# taz.de -- Die Blicke haben sich verändert
       
       > Alltagsrassismus Den Anschlag am Pariser Stade de France hat Abderrahman
       > Baack selbst miterlebt. Und nun, mit der wachsenden Angst vor Terror,
       > begegnet er immer öfter offenem Rassismus. Mit Fotografien kämpft der
       > Neunzehnjährige für neue Perspektiven
       
 (IMG) Bild: Abderrahman Baack wird in seinem Alltag immer häufiger angepöbelt
       
       von Marc Feuser
       
       Mit einem Blick fing es an. Abderrahman Baack steigt am
       Richard-Wagner-Platz in die U7 – von der Arbeit nach Hause, wie fast jeden
       Tag. Abdu, wie Freunde ihn nennen – schwarze, lockige Haare, Brille, dunkle
       Haut – liest ein Buch. Aber heute ist etwas anders. Ein älterer Mensch
       schaut ihn penetrant an. Plötzlich raunzt ihn der Unbekannte an: das N-Wort
       fällt, es folgen üble, rassistische Sprüche. „Ich war total geschockt“,
       sagt Baack betroffen.
       
       Nach außen ignoriert Baack den Vorfall oder tut zumindest so. Wieder
       einmal. Dass er begafft wird, kennt er schon seit seiner Kindheit. In der
       Grundschule wird er sogar in die Klasse mit Deutsch als Fremdsprache
       gesteckt. Darüber konnte er damals nur schmunzeln: „Als gebürtiger Berliner
       war ich der Klassenbeste.“
       
       Doch jetzt, 2017 – nach Terroranschlägen in Europa, offenem Racial
       Profiling in Deutschland und dem Muslim Ban in den USA – steckt er die
       musternden Blicke nicht mehr so leicht weg. Denn es bleibt nicht dabei. Nun
       spürt der Neunzehnjährige die Bürde seiner Hautfarbe, wenn Mitmenschen
       lautstark auf ihn reagieren.
       
       „Das Misstrauen und die ersten Pöbeleien mir gegenüber kamen vor ungefähr
       zwei Jahren, nach den Anschlägen auf die Redaktion der Satirezeitschrift
       Charlie Hebdo. Meistens passiert es, wenn ich alleine unterwegs bin oder in
       einer Gruppe mit schwarzen Freund*innen.“
       
       Baack glaubt, dass viele Menschen schlicht Angst hätten: Angst vor dem
       Fremden, vor Gefahren, vor Terror. Dabei ist er es selbst, der diese Angst
       schon einmal ganz konkret gespürt hat. Am 13. November 2015 ist Baack im
       Pariser Stade de France – jenem Fußballstadion, vor dem sich IS-Attentäter
       in die Luft sprengen. Er sieht sich das Freundschaftsspiel Frankreich gegen
       Deutschland an, als es plötzlich knallt. Und noch mal knallt. Und noch
       einmal.
       
       „Ich hab auf Twitter nach #Paris geguckt. Dann war relativ schnell klar,
       dass da was hochgegangen ist.“ Baacks Stimme zittert, wenn er vom Moment
       des Anschlags spricht. „Ich hatte das Gefühl, alles wird gerade angegriffen
       und egal, was ich jetzt mache: Ich bin sowieso nicht sicher.“
       
       Doch statt in Panik auszubrechen, packt Baack seine Kamera aus und fängt an
       zu fotografieren. Menschen, die weinen. Menschen, die cool bleiben und
       einfach nach Hause fahren. Polizist*innen mit Maschinengewehren.

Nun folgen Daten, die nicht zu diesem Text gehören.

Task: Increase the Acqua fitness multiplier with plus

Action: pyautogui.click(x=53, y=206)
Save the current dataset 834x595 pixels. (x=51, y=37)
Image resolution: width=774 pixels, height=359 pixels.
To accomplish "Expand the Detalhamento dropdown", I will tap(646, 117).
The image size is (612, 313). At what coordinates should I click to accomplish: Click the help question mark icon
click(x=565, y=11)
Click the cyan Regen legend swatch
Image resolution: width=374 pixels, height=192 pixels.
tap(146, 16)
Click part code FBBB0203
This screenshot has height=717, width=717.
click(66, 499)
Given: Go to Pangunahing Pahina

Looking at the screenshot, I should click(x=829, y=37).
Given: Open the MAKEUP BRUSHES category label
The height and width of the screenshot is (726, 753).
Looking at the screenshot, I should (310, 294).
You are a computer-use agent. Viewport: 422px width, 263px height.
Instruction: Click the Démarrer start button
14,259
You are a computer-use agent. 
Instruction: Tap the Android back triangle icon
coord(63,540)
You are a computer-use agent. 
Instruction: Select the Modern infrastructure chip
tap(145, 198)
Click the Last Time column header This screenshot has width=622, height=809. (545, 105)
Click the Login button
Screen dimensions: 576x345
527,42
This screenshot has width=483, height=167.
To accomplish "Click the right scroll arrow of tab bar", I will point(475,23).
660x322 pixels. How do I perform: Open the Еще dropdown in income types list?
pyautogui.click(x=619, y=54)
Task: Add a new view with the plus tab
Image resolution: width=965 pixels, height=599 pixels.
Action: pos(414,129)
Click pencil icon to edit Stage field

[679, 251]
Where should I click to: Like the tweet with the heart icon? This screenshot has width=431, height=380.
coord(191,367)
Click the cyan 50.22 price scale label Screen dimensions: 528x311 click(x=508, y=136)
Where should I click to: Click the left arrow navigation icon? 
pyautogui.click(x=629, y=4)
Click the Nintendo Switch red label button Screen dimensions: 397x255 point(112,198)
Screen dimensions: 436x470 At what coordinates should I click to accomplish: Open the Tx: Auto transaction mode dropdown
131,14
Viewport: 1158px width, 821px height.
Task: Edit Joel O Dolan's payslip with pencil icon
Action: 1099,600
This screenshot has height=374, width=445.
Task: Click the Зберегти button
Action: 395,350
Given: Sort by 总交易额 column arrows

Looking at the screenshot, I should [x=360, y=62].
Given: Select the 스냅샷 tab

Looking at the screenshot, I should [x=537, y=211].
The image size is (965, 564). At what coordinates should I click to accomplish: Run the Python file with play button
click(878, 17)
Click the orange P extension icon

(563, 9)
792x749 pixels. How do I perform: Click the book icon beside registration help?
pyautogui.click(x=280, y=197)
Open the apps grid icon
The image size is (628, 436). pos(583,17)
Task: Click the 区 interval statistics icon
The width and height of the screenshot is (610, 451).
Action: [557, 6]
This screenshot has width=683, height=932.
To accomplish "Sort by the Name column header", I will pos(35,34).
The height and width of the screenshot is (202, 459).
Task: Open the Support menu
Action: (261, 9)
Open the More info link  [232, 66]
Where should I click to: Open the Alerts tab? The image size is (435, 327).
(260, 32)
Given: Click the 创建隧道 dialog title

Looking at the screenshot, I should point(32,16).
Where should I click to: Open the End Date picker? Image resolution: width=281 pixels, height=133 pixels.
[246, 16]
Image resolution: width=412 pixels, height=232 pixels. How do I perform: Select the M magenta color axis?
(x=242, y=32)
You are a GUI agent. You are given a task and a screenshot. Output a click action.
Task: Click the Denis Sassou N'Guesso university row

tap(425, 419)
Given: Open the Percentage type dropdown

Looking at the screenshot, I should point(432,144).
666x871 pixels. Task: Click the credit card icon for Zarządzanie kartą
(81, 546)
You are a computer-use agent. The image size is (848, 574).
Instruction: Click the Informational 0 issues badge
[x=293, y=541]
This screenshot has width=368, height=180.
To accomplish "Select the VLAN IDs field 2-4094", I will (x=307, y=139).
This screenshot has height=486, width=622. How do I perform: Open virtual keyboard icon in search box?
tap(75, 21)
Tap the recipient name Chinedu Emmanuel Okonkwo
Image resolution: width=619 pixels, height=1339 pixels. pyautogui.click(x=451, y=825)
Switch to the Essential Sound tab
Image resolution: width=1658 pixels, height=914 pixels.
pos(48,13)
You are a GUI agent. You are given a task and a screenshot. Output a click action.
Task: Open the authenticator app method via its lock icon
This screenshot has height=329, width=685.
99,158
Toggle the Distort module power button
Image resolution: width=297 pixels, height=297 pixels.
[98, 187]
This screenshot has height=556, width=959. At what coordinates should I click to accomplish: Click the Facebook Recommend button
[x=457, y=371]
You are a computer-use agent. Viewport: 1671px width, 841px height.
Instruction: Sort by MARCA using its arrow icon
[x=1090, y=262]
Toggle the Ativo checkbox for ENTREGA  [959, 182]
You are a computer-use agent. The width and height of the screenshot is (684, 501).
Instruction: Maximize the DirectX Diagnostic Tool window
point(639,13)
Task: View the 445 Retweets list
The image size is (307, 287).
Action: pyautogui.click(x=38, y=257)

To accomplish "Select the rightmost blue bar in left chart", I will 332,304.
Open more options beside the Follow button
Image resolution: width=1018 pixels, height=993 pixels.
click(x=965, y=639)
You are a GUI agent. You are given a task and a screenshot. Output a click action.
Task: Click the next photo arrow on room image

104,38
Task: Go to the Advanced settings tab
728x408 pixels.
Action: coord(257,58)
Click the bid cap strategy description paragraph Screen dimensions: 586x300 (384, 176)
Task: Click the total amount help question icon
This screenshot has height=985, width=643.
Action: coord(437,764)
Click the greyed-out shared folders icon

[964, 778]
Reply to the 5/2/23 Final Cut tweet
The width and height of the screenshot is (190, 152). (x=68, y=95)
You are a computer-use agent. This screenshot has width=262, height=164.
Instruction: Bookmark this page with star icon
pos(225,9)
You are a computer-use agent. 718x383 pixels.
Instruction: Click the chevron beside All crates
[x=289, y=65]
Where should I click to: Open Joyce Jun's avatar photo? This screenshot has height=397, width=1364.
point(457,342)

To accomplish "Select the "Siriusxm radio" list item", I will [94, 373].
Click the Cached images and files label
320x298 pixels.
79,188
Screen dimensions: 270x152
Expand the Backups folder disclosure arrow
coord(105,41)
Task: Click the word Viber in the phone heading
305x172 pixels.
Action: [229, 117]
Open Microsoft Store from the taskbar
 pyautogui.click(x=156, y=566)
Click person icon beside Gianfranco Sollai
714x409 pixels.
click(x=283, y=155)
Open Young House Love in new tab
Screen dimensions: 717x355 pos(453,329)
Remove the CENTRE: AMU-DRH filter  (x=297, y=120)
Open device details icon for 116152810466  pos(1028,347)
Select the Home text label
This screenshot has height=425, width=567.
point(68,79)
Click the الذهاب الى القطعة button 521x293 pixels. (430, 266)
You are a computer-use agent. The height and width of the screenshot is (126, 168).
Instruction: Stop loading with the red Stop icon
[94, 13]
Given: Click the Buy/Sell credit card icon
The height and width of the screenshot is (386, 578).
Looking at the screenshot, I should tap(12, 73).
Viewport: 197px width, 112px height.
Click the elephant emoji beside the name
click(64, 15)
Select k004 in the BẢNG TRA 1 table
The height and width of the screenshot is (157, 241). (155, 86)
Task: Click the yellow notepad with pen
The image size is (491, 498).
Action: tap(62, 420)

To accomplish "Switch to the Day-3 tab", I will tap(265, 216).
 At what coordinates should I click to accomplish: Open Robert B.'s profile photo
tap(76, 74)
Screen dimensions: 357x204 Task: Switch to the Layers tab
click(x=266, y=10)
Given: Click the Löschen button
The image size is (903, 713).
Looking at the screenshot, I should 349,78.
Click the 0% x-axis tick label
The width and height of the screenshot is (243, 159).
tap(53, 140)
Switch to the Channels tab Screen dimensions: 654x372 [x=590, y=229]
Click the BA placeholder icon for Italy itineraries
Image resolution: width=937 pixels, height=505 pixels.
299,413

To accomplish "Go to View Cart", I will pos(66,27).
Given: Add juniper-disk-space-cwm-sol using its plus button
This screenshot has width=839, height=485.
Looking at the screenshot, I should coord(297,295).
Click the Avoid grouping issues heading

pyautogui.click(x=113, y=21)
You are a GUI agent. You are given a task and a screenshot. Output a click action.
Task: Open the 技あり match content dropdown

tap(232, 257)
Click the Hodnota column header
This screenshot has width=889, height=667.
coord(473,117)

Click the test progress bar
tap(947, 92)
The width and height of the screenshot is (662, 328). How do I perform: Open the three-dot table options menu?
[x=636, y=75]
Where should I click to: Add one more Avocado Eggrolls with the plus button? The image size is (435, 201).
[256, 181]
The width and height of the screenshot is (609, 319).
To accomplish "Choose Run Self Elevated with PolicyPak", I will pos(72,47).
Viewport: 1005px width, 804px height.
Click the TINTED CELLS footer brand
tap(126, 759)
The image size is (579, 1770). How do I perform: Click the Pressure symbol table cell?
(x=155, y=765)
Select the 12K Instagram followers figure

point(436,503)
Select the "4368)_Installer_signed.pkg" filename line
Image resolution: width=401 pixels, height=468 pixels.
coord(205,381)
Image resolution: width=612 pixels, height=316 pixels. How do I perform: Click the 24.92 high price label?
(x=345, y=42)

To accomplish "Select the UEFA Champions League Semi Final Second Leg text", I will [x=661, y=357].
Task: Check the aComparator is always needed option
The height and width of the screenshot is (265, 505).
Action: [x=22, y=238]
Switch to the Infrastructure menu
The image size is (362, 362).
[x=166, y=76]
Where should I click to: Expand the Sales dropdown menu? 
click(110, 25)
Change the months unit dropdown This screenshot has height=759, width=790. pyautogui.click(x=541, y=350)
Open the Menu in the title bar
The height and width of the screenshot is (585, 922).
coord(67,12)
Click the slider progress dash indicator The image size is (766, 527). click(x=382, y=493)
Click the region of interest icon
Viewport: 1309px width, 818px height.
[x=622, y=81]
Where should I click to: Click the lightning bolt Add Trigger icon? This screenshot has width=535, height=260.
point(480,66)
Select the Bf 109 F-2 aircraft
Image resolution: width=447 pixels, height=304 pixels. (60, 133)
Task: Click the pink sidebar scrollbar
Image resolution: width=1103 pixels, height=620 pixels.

       „Gesellschaftliche Ohnmacht“, wie Baack die Fotoreihe auf seinem Blog
       später nennen wird. Warum er die Kamera rausgeholt habe, wisse er nicht
       mehr so genau. Obwohl die Situation sehr chaotisch war, strahlen die Bilder
       für ihn Ruhe aus: „Das war einfach eine eigenartige Situation. Das Stadion
       mit 70.000 Fans, jeder misstraut jedem, aber alle halten zusammen.“
       
       Zurück im Flugzeug nach Berlin atmet Baack durch. Das Erlebte geht nicht
       spurlos an ihm vorbei: „Kurz nach den Anschlägen war ich total paranoid.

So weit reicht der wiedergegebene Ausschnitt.